Language textbooks and ideology
It is a well-known fact that there is an ideological dimension to language, and the state's promotion of Urdu is a first indication of this. A second is the way languages have developed in Pakistan. The modernization process has entailed the invention of new terms to express new concepts - scientific facts, for example. These new terms are being created in accordance with very specific ideological criteria. The state uses Arabic and Persian roots, for instance, to make up new Urdu words, because it wants ordinary people to feel a sense of Pakistani (rather than ethnic) and Muslim (rather than secular) identity. At the same time, ethnic nationalists are creating new words on the basis of the ancient roots of their vernacular languages.
Language textbooks make their own contribution towards indoctrinating students. Although this indoctrination is mainly the province of books on history and sociology, it is furthered by books on linguistics. This propaganda - which can be subtle or blatant - is predominantly on behalf of Islam, nationalism and militarism. It finds expression in poems, essays, exercises, and so on, and appears equally in Urdu, English and Arabic books, and in textbooks in regional languages.
Religious education revolves around the fundamental principles of Islam, and around the illustrious personalities or events in its history. Lessons on nationalism, where the leaders of the movement for the creation of Pakistan are praised and revered, are aimed at strengthening a sense of nationhood and Pakistani identity.
Language textbooks glorify war, and celebrate the heroes of conflicts between India and Pakistan. These three ideological themes complement one another: Islam encourages nationalism, and the most profound expression of nationalism happens to be militarism. The principal aim of this indoctrination process is to create a favourable climate for the state's anti-Indian policy.
The state saw Urdu as a mark of Pakistani identity and a force for national integration in a country with five major ethnic groups, each with its own language and literary tradition. These groups, in turn, have endeavoured to resist this 'colonialism from the inside'. In this struggle, the elite of the ethnic groups have used their languages as symbols of an identity under threat.
As well as ethnic identity, social class plays an important part. English is associated with the upper middle classes and the elite; Urdu with the lower middle classes; while the vernacular languages are spoken mainly by farmers, unskilled workers, and the working class in general. This is borne out by relations with officialdom, especially in the towns. Nevertheless, there are places in Sindh where Sindhi is the accepted formal language in contexts where Urdu would be used in other regions of Pakistan. Moreover, in Sindh and in certain parts of the Pushto-speaking area, ethnic pride is strong enough to curb the advance of Urdu, which is used purely for pragmatic purposes.

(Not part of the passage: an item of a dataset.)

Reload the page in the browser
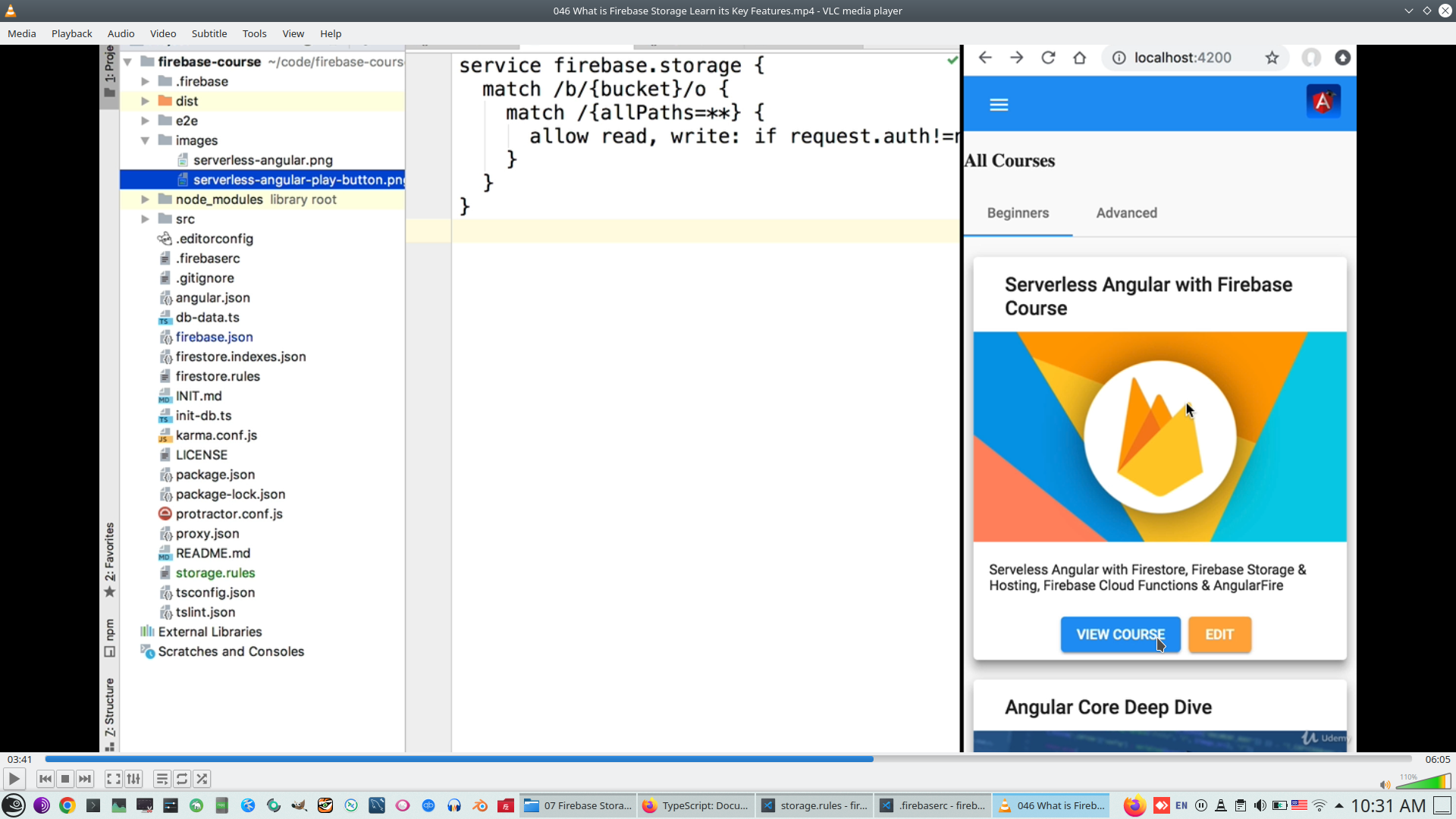 pos(1049,57)
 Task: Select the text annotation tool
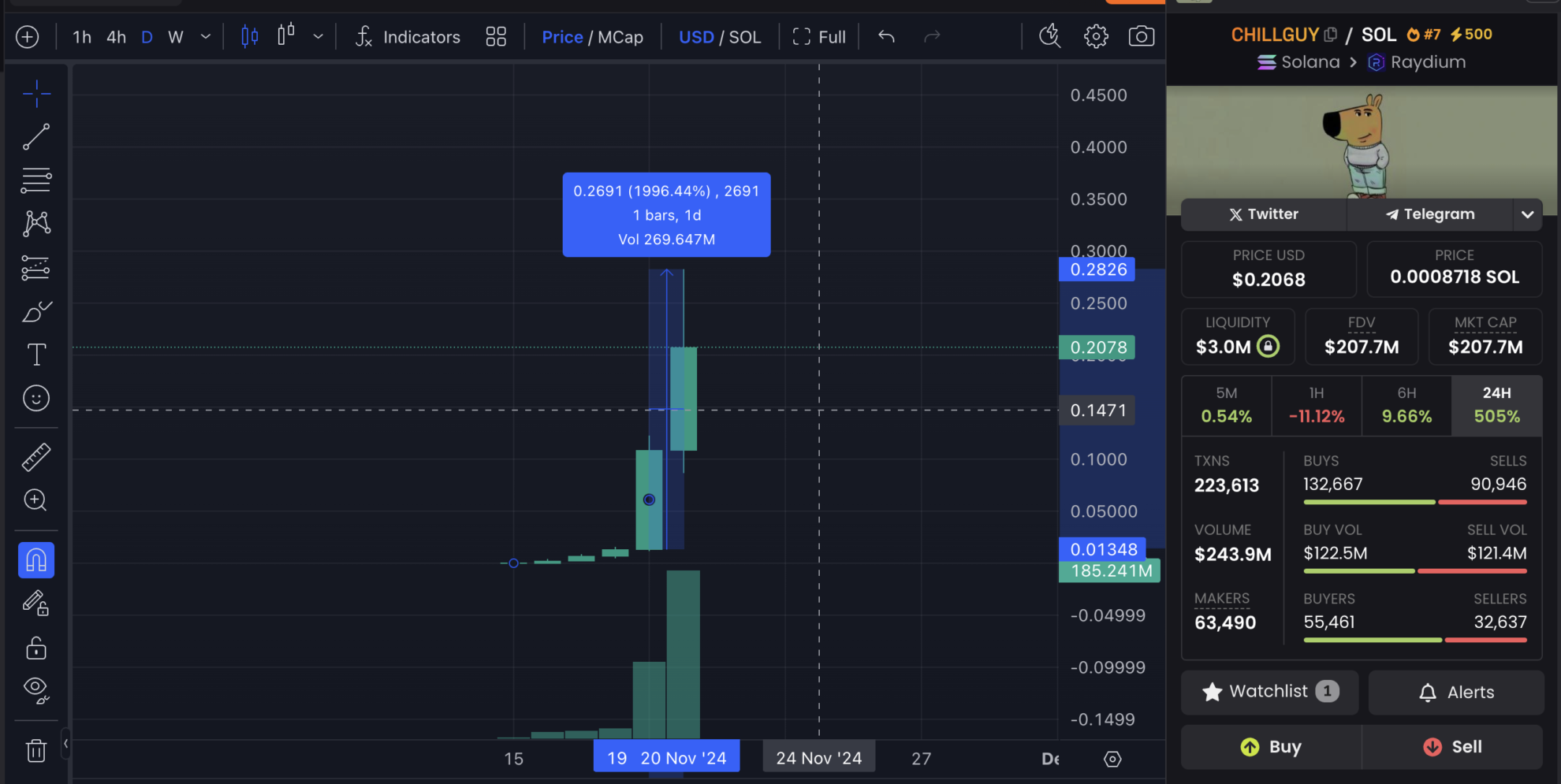click(36, 354)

English is still thought of as the mouthpiece of Western liberal values, and Urdu as the Islamic and nationalist language par excellence; whereas the vernacular languages are associated with ethnic identity and nationalism. Nonetheless, Islamists and members of less powerful social classes are increasingly eager to learn English, because they see it as a way of climbing the social ladder in the modern world. Thus language is a key to understanding such complex political matters as the distribution of power within ethnic groups, between social classes, and even between individuals.